We study an economic setting in which a principal motivates a team of strategic agents to exert costly effort toward the success of a joint project. The action taken by each agent is hidden and affects the (binary) outcome of the agent's individual task stochastically. A Boolean function, called technology, maps the individual tasks' outcomes into the outcome of the whole project. The principal induces a Nash equilibrium on the agents' actions through payments that are conditioned on the project's outcome (rather than the agents' actual actions) and the main challenge is that of determining the Nash equilibrium that maximizes the principal's net utility, referred to as the optimal contract. Babaioff, Feldman and Nisan [1] suggest and study a basic combinatorial agency model for this setting. Here, we concentrate mainly on two extreme cases: the AND and OR technologies.

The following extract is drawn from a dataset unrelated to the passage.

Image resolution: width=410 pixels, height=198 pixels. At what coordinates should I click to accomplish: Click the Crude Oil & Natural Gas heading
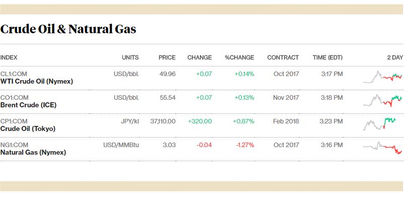pyautogui.click(x=68, y=29)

Our analysis of the OR technology resolves an open question and disproves a conjecture raised in [1]. In particular, we show that while the AND case admits a polynomial-time algorithm, computing the optimal contract in the OR case is NP-hard. On the positive side, we devise an FPTAS for the OR case, which also sheds some light on optimal contract approximation of general technologies.

Suggested Citation

  • Yuval Emek & Michal Feldman, 2007. "Computing an Optimal Contract in Simple Technologies," Discussion Paper Series dp452, The Federmann Center for the Study of Rationality, the Hebrew University, Jerusalem.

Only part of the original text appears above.